A couple of weeks back I attended the CASRO Data Collection Conference, not a bad place to get a feel for current thinking in the industry. Three things of significance seem to be on people's minds:
- Worries about data quality or more accurately what to do about it, continue to occupy people's thinking. (There is strong element of irony in this given that the issue has mostly been driven to the fore by folks in CPG who have been buying their research by the pound for decades. On the other hand, CPG is such a large share of the global spend in MR that what they say naturally gets a hearing.) Unfortunately, even though this buzz has dominated the industry for over a year there don't seem to be a whole lot of creative ideas for dealing with it. Mostly what you hear comes down to (a) convincing clients they need to pay more for research if they want quality, (b) shortening surveys to be more respondent friendly, or (c) launching a major PR initiative to convince the world we really are doing great stuff. Then again, there was one especially shrewd comment made by Connie Ruben, one of the conference co-chairs, to the effect that some of this PR has to go on in the context of the one-on-ones that occur all the time between clients and their suppliers. That quickly gets us to what I think is the key question: do most of the people practicing MR really have as strong a grasp as they need to have of the basic principles of survey research? Put another way, can they help clients make good design decisions based on empirical evidence of best practice or do they fall back on vague generalities with little hard evidence to bolster their arguments? Isn't part of the challenge here simply to become better researchers?
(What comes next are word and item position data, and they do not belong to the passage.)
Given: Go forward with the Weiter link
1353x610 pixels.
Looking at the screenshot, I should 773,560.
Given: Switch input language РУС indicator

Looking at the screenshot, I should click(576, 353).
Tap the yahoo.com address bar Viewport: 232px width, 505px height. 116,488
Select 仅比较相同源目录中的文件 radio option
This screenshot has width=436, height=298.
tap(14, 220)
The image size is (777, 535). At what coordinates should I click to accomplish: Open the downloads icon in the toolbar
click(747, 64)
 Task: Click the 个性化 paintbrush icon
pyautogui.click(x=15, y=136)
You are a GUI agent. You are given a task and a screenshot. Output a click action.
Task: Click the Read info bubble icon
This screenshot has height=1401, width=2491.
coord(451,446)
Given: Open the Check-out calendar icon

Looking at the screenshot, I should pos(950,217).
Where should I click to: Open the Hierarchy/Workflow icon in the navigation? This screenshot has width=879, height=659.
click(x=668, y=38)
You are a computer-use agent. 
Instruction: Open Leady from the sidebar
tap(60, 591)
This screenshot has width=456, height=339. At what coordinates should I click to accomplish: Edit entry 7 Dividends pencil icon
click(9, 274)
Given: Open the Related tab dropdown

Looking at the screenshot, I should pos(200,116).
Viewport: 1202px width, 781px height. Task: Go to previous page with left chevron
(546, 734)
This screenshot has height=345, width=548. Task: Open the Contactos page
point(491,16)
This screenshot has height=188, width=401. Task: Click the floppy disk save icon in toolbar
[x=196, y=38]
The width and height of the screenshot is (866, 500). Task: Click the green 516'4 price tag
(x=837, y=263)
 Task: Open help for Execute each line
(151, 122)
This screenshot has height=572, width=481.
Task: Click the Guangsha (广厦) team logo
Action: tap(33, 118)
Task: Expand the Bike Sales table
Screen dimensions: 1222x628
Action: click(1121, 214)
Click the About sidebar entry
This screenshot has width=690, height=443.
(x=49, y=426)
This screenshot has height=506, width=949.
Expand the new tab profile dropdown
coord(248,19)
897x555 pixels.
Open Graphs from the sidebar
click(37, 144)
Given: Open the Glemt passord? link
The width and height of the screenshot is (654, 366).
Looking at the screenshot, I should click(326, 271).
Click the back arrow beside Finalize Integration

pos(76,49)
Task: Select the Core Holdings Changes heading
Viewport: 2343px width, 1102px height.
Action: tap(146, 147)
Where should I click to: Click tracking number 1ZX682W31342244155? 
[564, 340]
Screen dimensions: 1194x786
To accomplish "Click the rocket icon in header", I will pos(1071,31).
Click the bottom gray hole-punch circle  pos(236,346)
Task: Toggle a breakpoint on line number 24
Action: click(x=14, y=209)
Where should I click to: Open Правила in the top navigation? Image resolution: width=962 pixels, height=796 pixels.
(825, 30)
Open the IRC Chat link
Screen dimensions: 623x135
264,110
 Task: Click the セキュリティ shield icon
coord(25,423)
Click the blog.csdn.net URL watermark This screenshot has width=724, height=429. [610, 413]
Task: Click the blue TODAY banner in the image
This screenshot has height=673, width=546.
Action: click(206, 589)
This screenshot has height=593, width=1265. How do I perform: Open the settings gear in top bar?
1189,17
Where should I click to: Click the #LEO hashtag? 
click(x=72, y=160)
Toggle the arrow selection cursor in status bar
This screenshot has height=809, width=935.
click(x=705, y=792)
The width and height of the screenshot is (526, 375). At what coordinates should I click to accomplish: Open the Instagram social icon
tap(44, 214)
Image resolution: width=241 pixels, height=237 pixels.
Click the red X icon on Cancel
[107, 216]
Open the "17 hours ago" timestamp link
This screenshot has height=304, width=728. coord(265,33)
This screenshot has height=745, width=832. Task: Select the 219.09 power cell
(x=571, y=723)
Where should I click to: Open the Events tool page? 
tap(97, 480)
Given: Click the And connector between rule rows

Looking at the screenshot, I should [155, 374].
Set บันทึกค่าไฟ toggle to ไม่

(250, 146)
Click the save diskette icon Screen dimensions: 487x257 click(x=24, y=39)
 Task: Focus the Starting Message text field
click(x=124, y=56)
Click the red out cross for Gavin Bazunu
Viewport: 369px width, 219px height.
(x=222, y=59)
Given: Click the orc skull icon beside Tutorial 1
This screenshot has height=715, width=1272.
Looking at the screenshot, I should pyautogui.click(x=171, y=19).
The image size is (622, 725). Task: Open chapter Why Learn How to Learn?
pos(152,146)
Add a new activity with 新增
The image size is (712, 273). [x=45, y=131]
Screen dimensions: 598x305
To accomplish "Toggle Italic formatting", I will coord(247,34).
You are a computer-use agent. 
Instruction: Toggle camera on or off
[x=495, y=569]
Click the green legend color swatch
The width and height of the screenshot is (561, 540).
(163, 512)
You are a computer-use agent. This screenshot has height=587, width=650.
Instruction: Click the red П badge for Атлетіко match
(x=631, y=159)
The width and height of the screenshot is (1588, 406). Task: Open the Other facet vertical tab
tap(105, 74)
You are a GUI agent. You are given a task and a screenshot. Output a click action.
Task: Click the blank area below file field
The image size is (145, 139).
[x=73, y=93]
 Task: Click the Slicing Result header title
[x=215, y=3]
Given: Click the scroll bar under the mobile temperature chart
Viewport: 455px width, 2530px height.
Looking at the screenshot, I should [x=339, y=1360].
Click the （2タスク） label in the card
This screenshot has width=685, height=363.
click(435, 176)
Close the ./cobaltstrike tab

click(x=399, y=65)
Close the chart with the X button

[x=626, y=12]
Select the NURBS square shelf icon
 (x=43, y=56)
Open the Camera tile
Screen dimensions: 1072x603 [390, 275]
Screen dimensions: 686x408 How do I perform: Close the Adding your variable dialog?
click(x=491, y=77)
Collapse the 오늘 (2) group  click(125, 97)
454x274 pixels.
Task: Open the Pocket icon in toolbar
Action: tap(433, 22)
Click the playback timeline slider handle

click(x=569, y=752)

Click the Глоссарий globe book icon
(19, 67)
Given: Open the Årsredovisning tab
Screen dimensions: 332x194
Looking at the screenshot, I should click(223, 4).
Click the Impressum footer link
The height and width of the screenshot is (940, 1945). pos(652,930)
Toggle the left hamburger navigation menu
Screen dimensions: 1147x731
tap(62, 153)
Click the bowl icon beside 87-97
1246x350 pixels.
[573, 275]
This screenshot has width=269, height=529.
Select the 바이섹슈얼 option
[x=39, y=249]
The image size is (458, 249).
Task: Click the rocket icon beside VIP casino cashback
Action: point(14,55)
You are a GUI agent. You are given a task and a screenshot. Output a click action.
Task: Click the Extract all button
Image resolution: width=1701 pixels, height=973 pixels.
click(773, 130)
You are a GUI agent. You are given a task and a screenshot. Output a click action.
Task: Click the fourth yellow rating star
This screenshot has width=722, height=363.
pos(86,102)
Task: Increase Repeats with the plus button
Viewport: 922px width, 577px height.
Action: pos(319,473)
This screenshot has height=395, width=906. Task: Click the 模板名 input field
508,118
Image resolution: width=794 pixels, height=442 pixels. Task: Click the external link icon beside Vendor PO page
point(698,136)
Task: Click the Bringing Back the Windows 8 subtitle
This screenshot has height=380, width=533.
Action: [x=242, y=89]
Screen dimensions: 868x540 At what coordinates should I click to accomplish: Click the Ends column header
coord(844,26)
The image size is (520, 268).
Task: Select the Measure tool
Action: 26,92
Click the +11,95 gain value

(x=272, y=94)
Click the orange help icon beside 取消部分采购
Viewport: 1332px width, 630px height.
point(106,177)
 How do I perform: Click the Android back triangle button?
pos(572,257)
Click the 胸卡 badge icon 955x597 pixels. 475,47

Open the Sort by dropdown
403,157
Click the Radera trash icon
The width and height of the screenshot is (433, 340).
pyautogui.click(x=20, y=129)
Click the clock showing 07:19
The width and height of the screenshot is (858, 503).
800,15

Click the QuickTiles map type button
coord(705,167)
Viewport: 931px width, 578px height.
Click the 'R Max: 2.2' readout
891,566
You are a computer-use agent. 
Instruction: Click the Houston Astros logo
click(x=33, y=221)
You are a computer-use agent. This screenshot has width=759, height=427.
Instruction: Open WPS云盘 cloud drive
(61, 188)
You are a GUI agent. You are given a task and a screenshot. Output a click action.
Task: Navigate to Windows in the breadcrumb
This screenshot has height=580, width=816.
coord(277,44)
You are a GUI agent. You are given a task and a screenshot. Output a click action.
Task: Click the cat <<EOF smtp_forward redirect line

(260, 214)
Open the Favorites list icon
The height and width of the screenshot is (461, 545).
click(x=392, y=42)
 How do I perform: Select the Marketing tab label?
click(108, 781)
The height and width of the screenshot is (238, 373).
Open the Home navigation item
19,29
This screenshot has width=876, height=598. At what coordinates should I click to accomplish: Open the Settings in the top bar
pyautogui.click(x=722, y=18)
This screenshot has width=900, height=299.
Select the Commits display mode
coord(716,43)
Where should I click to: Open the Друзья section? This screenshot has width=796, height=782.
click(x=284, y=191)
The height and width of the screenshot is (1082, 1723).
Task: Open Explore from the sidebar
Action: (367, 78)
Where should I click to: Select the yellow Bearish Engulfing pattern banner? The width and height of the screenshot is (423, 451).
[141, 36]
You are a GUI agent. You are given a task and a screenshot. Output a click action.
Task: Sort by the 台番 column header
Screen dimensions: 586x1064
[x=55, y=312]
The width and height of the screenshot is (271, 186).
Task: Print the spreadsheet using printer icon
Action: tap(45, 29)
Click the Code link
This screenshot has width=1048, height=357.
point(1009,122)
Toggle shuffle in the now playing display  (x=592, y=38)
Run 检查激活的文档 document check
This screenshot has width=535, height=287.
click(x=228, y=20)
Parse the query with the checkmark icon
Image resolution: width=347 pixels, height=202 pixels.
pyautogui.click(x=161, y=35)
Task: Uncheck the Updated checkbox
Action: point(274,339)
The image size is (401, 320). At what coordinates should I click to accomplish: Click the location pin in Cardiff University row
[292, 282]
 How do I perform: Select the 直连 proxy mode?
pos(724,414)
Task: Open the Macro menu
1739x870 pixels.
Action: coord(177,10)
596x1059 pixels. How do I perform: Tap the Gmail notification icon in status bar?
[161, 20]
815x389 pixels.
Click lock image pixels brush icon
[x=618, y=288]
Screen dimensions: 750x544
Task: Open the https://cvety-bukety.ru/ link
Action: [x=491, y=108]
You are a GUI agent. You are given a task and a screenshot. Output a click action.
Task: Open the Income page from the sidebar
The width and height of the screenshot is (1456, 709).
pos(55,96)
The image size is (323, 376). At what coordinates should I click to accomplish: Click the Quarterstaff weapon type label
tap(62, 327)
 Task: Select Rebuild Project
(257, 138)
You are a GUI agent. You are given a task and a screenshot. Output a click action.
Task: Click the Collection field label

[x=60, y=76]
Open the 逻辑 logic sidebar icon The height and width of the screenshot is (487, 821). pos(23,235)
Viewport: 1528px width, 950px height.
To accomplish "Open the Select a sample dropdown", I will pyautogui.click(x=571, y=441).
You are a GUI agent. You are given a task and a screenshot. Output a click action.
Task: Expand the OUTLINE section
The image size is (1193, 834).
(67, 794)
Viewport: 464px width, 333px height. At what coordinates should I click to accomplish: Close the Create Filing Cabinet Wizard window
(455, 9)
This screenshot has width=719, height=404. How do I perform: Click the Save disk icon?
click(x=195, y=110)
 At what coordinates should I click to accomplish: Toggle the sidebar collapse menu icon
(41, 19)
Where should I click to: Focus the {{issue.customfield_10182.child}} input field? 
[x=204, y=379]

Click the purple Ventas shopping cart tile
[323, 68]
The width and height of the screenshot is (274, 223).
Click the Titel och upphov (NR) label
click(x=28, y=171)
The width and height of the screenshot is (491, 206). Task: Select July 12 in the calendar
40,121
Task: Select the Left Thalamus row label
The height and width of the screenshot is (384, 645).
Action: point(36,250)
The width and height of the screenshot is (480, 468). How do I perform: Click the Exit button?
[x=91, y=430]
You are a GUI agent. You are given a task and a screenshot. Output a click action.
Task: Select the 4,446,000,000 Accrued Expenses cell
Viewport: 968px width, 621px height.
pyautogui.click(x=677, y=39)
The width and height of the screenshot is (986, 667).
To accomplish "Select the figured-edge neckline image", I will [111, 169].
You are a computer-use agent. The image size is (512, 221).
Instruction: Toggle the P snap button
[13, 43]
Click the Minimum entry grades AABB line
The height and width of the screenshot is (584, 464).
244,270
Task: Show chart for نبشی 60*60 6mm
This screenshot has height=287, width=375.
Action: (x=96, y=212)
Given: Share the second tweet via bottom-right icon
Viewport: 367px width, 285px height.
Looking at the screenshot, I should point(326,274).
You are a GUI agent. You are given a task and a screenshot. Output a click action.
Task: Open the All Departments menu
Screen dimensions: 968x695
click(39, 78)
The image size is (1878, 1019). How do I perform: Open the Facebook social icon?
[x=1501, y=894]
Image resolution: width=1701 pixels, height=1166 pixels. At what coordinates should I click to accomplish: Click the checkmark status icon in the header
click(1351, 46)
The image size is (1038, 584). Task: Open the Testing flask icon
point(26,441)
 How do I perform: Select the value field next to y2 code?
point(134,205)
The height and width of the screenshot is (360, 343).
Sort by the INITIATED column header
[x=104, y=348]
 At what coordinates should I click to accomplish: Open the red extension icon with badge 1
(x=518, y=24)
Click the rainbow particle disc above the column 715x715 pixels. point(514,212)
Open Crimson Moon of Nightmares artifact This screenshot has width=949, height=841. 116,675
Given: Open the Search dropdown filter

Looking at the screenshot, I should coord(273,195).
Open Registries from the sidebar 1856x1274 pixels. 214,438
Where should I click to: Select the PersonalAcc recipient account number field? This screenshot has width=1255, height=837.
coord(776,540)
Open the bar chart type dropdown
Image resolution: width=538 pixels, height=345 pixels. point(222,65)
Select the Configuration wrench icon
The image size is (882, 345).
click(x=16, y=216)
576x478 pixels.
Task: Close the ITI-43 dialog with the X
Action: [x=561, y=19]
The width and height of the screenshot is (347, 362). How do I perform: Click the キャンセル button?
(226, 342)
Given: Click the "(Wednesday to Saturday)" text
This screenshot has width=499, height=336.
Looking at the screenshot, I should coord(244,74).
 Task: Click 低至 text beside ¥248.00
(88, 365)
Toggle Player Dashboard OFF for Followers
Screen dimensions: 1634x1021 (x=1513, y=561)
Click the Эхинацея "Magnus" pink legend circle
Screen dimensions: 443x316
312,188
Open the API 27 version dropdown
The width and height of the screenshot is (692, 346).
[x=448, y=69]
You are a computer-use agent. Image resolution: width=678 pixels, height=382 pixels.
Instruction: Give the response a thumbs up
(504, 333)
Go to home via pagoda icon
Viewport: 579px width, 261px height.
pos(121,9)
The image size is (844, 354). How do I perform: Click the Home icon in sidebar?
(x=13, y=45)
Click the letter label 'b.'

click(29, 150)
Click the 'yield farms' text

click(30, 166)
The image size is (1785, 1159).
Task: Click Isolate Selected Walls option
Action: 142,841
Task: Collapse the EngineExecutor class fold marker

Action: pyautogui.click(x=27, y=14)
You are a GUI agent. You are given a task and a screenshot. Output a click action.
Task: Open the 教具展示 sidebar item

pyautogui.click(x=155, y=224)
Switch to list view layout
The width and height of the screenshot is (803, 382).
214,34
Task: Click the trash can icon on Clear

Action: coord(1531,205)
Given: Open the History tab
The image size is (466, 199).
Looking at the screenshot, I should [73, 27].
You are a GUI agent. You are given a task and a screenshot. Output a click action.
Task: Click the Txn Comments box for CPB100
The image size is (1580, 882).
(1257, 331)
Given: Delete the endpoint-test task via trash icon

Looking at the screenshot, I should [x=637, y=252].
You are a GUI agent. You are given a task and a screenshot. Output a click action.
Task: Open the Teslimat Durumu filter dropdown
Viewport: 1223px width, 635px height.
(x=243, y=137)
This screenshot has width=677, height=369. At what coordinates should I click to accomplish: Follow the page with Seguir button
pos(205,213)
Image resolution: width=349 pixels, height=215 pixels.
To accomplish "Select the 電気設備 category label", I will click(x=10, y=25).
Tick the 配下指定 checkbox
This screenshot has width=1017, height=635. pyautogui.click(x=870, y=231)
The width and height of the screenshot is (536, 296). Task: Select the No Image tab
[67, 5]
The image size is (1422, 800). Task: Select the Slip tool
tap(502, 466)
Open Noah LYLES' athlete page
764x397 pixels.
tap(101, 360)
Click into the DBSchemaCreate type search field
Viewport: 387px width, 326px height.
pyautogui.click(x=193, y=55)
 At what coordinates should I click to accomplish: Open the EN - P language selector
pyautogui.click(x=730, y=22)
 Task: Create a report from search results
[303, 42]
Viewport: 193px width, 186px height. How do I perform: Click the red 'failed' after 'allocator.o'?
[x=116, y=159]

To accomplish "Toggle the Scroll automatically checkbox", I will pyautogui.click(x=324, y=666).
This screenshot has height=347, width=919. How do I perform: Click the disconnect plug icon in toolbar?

- We need more "engaging" online surveys to keep respondents in the game and responding well. This is the world of fancy interfaces and gadgets. Most of the research on this issue so far has shown that things like slider bars and mouse-driven sorting exercises eliminate some respondents because of technology needs, take longer for respondents to work with, and don't produce data that is significantly different from traditional designs. The technology issues are not as serious as they once were and maybe the day of these new interfaces is dawning but I have yet to see a piece of research that is convincing.
- Concerns about panel data quality seem to have subsided, at least for now. There are a number of things contributing here. First, panel companies have jumped all over the fraudulent problem and are doing a better job of ferreting them out at the panel registration phase. Second, the research on multi-panel membership and heavy survey taking has yet to reach a consensus around just how significant a problem these phenomena pose. Third, cleaning survey data for bad panelist behaviors like extreme satisificing and fraudulent responses on qualifying questions is becoming standard. That said, there are those who believe that when/if clients figure out that using panel data to size markets is dangerous business the panel quality problem will come back with a vengeance.
All of this continues to be very interesting and lots of fun to talk about. Whether we are making any progress is a tougher call.